2019 yılında AR-GE harcamalarına miktar olarak baktığımızda ise doğal olarak ABD satın alma gücü paritesine göre 612 milyar dolarlık harcamasıyla (neredeyse Türkiye’nin GSYH’sine denk) liste birincisi. 500 milyar doların üzerinde AR-GE harcaması yapan Çin ikinci sırada. Japonya ve Almanya’nın ardından 100 milyar dolarlık harcamasıyla elli milyon nüfusa sahip Güney Kore geliyor. Türkiye ise 15 milyar dolarlık bir AR-GE harcaması yapmış. ABD’de sadece üniversitelerin AR-GE yatırımları 70 milyar doların üzerinde.

ESAMEMİZ OKUNMUYOR

Peki bunun sonucunda 2020 yılındaki patent sayılarına bakalım. Avrupa Patent Ofisi (EPO) istatistiklerine göre 2020 yılında ABD 45 bin, Almanya 26 bin, Japonya 22 bin, Çin 13 bin 500 patent almış. Türkiye ise sadece 594 tane alabilmiş. Güney Koreli Samsung Şirketi tek başına 3 bin 276 patent almış. Bir şirket, evet tek bir şirket koskoca Türkiye devletinin altı katı yeni buluş gerçekleştirmiş. Çin teknoloji devi Huawei ise 3 bin 113 patent almış. Bunun gibi örnekler çok.

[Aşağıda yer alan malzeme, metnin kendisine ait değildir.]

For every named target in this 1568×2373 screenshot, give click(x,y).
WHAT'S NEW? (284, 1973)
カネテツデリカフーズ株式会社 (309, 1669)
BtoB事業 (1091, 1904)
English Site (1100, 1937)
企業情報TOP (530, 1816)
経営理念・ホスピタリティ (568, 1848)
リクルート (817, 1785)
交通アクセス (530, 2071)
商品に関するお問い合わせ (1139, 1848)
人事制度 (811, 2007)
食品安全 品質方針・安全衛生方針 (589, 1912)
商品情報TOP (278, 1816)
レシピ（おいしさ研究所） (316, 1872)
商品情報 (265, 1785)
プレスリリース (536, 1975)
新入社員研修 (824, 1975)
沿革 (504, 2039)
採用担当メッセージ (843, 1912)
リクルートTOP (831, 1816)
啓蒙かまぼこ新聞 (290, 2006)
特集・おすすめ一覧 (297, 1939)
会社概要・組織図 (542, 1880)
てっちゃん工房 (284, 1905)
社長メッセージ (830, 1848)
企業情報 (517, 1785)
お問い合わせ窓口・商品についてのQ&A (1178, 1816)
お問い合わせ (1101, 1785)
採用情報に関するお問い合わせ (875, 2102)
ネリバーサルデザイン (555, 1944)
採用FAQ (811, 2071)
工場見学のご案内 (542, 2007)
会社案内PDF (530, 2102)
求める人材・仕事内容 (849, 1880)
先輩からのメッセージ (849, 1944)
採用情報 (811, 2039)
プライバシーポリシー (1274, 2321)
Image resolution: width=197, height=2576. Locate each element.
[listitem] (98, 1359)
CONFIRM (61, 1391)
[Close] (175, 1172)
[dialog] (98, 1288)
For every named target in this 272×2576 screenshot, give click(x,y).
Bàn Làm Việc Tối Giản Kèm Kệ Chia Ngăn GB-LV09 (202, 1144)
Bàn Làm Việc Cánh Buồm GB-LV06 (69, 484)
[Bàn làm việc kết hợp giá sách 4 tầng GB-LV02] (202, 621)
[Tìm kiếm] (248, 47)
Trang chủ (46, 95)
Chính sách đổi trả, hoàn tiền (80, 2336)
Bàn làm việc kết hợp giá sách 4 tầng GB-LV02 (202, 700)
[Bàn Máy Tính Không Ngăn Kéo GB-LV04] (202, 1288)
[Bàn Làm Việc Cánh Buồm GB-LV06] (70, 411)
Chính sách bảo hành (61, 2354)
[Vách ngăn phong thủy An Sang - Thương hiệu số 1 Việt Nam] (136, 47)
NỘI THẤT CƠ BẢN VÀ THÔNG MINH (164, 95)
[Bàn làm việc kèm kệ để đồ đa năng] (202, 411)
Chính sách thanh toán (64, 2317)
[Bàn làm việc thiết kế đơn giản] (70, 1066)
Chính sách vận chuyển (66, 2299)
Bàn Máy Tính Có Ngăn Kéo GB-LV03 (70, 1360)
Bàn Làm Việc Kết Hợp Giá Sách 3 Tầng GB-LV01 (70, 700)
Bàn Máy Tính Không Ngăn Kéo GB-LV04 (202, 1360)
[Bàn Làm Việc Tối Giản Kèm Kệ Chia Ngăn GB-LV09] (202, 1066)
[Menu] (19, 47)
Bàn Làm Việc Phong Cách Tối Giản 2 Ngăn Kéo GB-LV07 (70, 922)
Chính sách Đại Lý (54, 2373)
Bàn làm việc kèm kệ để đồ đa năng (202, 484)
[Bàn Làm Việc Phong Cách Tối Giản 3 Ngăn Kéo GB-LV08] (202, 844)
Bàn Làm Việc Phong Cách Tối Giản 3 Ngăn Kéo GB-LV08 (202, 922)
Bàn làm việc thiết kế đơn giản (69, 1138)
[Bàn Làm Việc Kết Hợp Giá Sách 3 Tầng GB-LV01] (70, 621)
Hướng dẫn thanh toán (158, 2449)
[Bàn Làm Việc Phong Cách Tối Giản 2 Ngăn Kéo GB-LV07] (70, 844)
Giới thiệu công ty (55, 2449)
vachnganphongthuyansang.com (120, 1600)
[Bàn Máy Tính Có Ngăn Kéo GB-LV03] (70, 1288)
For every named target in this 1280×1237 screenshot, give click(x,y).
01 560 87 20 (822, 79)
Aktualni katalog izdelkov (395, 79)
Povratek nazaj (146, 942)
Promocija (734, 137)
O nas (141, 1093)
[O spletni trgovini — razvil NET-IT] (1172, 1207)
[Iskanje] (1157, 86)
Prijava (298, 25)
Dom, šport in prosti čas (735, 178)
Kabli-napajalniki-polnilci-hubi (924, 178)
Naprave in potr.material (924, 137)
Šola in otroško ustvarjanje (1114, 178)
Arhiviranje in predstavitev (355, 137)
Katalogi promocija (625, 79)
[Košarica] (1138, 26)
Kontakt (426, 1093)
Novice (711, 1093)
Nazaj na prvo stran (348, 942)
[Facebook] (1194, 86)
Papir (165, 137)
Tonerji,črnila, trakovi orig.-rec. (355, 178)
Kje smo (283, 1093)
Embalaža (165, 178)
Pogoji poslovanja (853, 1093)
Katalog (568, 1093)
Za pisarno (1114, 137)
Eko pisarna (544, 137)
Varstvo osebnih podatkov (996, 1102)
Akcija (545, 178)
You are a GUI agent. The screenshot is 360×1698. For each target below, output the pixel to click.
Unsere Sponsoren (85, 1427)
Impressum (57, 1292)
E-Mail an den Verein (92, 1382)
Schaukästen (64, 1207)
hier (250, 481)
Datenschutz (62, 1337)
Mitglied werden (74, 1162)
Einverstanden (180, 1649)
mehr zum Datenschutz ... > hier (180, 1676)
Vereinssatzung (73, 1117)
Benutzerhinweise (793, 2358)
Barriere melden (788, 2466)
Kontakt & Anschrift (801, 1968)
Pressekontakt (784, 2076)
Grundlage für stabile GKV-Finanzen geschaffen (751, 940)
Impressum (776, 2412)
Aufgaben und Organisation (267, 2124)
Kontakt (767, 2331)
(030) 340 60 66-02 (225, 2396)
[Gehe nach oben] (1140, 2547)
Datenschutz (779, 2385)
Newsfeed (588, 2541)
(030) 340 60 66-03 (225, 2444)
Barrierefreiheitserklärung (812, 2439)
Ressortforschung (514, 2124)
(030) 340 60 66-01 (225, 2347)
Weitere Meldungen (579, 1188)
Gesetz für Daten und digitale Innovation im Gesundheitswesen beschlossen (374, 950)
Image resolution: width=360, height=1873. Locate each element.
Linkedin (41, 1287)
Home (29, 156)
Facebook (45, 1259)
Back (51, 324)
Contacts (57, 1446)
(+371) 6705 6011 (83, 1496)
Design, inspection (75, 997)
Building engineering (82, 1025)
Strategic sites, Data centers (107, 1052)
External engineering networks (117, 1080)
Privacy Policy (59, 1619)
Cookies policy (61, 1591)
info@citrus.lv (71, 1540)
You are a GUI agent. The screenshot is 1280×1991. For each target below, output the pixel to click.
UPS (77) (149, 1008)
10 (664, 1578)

Sektörel bazda incelediğimizde medikal teknolojinin en fazla patent alınan sektör olduğunu görüyoruz. Yine ilk üç ABD, Almanya, Japonya. ABD 4300 medikal patent almış. Türkiye ise 28.

Bu farklar uçurum gibi. Uçurum demek bile az kalıyor. Bu istatistikler yeni dünya düzeninde hiçbir rolümüzün olmadığını gösteriyor. Çünkü yeni buluşlar; yeni üretim teknolojileri, yeni mallar ve yeni tüketim alışkanlıkları demektir. Dünyaya hiçbir şey sunmayarak kabul ettiren değil, kabul eden taraf olursunuz. Bunların sonucunda onların dünyaya sunduğu sosyal medyayı en fazla kullanan ülkelerden biri Türkiye. Sözde dindar nesil yaratmak için çıkılan yolda fenomen olma uğruna tüm değerlerinden vazgeçecek bir nesil yaratıldı.

Çözüm; yüksek kaliteli üniversite eğitimi, üniversitelere daha yüksek kaynak aktarımı ve bu kaynakların lümpen zevklerin mimari yansımaları için değil bilim için kullanılması.

Türkiye’de uygulanan politika ise üniversite giriş sınavında barajların kaldırılması...  İçler acısı hali pür melalimiz.